= DIRECTIONS =
Only lines containing the word "resolution" are needed; pull them out of the material.

= PROVIDED INFORMATION =
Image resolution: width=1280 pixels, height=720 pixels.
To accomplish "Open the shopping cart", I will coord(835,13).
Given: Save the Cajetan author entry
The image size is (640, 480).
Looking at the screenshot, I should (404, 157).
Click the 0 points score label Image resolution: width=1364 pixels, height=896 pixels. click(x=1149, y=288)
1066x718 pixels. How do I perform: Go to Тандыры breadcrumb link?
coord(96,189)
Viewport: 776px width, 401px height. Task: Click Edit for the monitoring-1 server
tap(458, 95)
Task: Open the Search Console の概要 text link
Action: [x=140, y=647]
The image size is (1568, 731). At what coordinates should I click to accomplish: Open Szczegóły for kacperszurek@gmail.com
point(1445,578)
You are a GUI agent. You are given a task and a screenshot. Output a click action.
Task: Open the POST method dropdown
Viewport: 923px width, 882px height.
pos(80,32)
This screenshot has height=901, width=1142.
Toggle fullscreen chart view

= TASK SOLUTION =
Image resolution: width=1280 pixels, height=720 pixels.
Click the 0 points score label Image resolution: width=1364 pixels, height=896 pixels. click(x=1149, y=288)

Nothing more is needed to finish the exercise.